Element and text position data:
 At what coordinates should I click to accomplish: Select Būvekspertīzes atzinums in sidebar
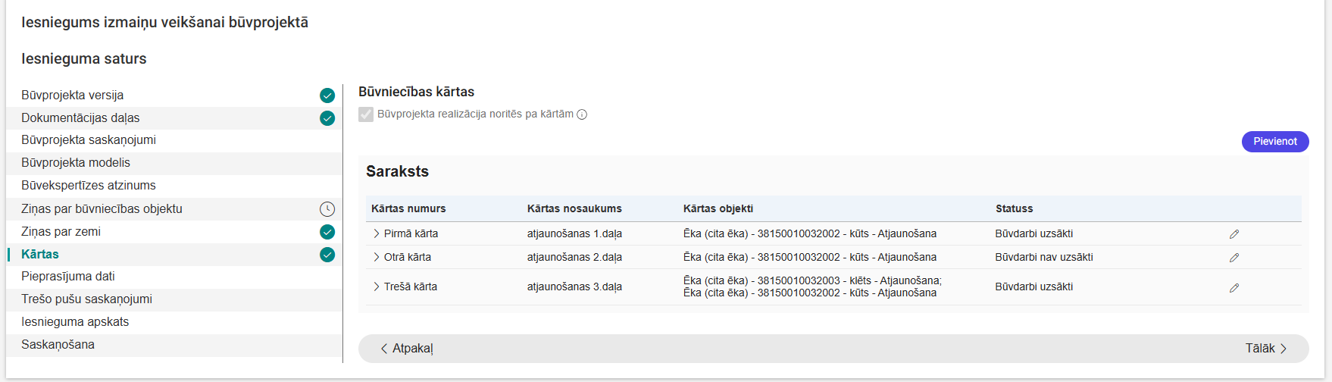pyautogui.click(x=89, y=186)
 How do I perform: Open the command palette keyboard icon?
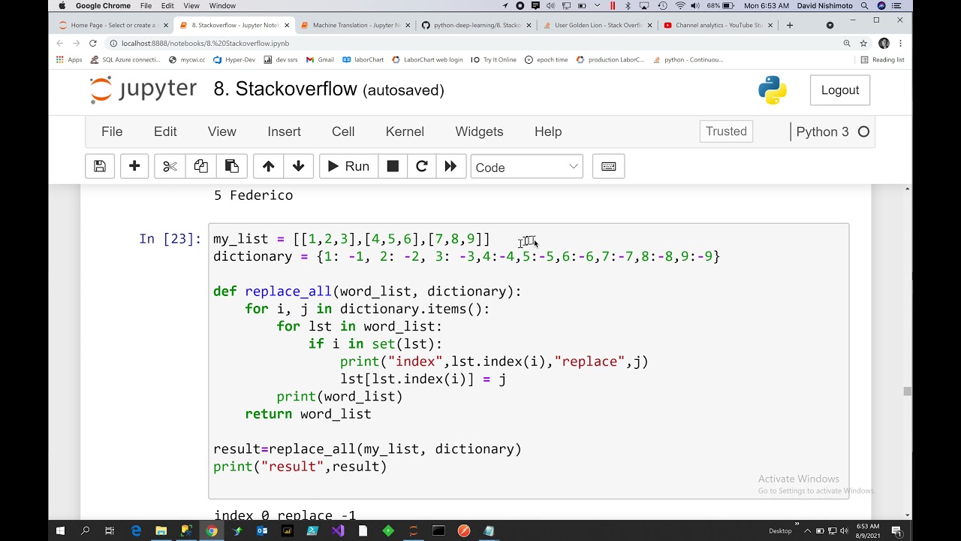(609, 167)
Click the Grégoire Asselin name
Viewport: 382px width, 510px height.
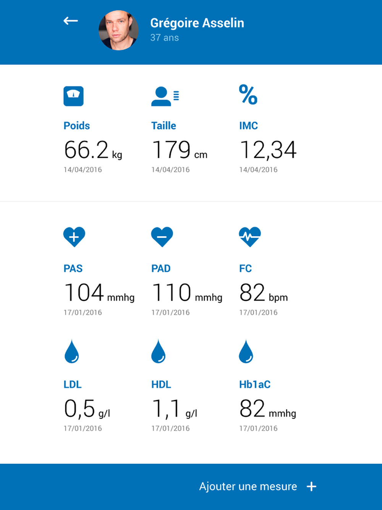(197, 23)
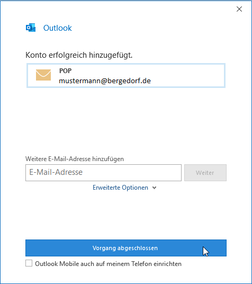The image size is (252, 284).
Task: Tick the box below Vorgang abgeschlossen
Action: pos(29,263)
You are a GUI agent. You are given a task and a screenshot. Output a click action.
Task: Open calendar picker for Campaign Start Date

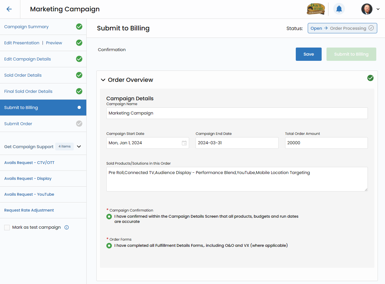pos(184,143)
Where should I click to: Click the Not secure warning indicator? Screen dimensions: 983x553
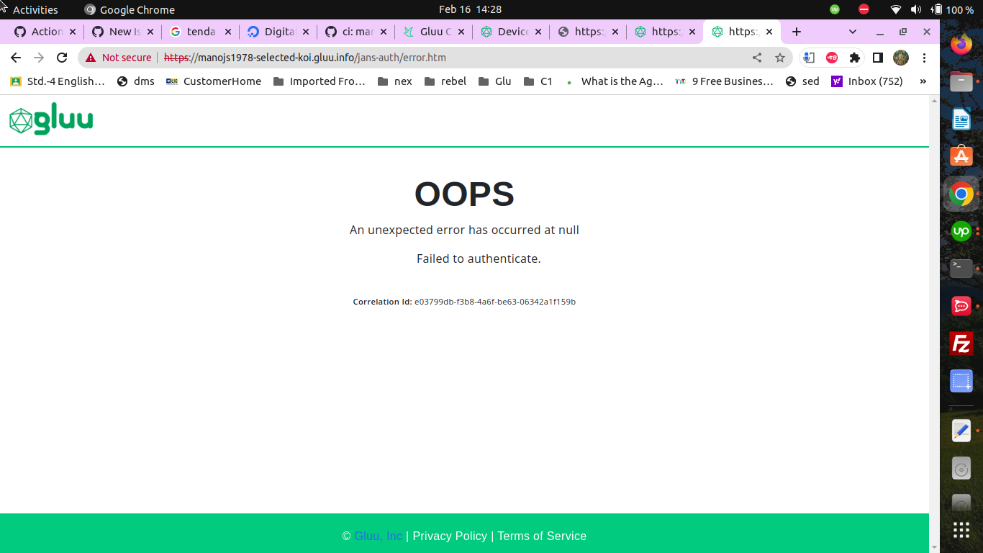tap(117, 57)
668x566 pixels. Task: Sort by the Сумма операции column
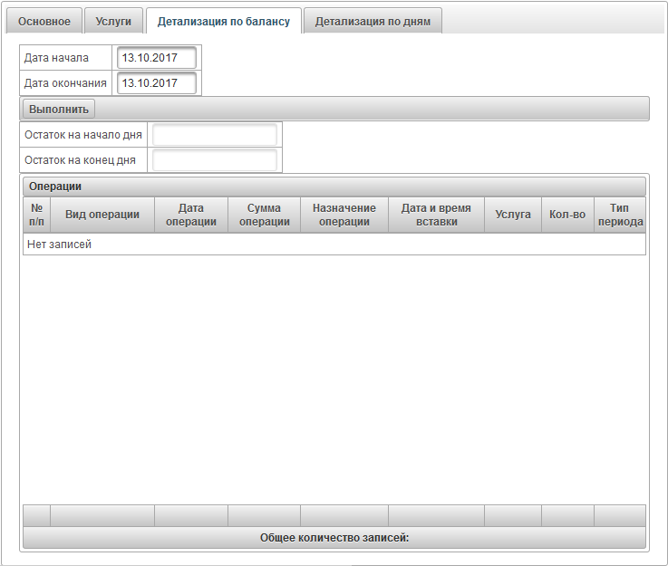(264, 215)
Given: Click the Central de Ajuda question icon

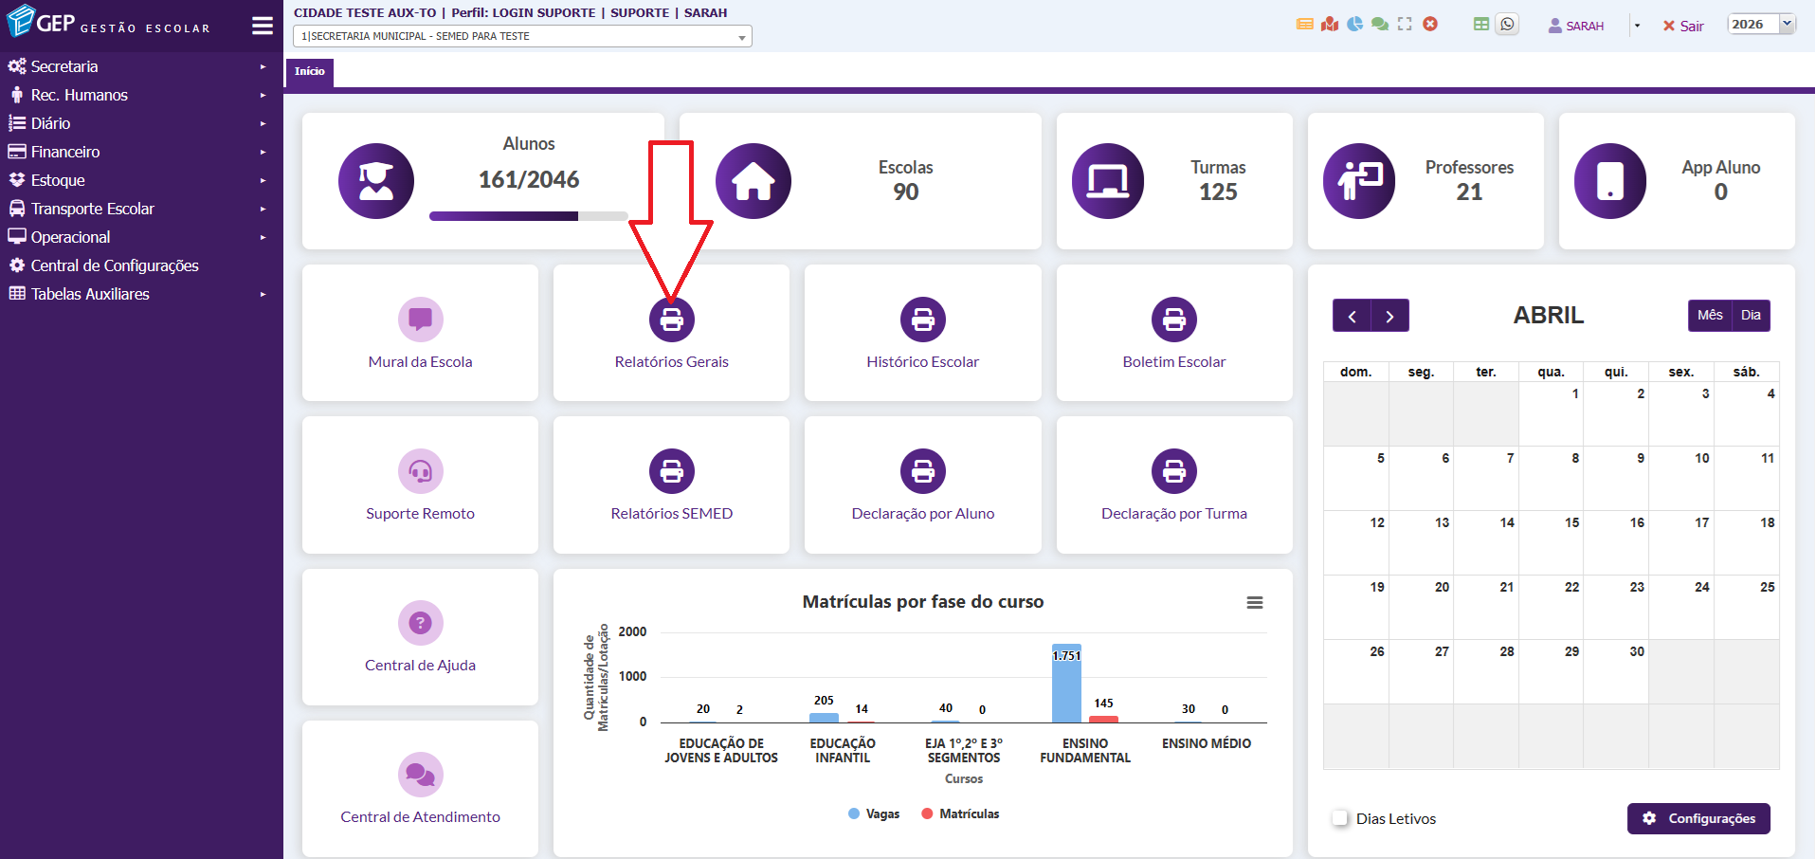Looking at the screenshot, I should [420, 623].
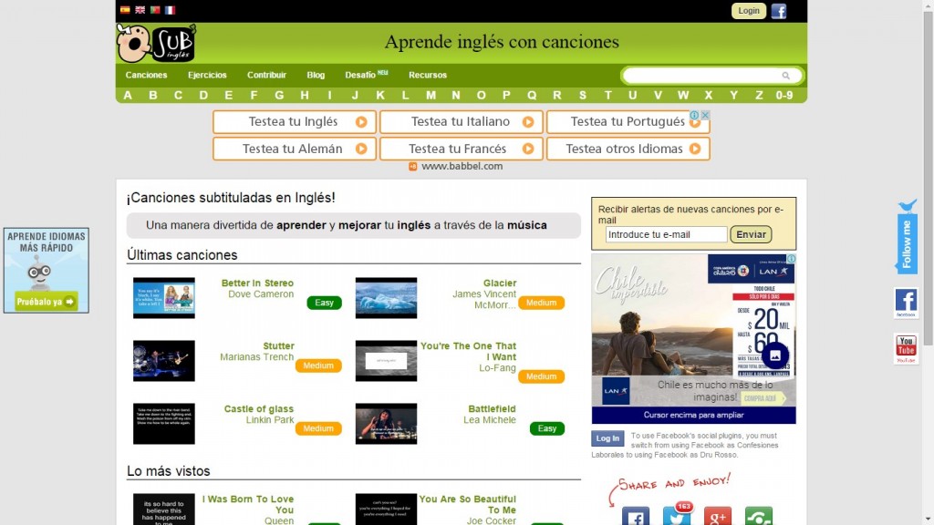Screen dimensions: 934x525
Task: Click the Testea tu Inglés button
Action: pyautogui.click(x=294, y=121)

▶ [Written problem] Turn every line of the listing above into a numbered list, skipping blank lines and leaving out the pictures.

▶ [Worked solution]
1.  At what coordinates should I click to accomplish: Select Būvekspertīzes atzinums in sidebar
2. pyautogui.click(x=89, y=186)
3.  How do I perform: Open the command palette keyboard icon?
4. (609, 167)
5. Click the Grégoire Asselin name
6. Viewport: 382px width, 510px height.
7. (197, 23)
8. The image size is (252, 284).
9. Task: Tick the box below Vorgang abgeschlossen
10. Action: pos(29,263)
11. You are a GUI agent. You are given a task and a screenshot. Output a click action.
12. Task: Open calendar picker for Campaign Start Date
13. pos(184,143)
14. Where should I click to: Click the Not secure warning indicator? Screen dimensions: 983x553
15. tap(117, 57)
16. 668x566 pixels. Task: Sort by the Сумма операции column
17. (264, 215)
18. Given: Click the Central de Ajuda question icon
19. Looking at the screenshot, I should [420, 623].
20. Screen dimensions: 934x525
21. Task: Click the Testea tu Inglés button
22. Action: pyautogui.click(x=294, y=121)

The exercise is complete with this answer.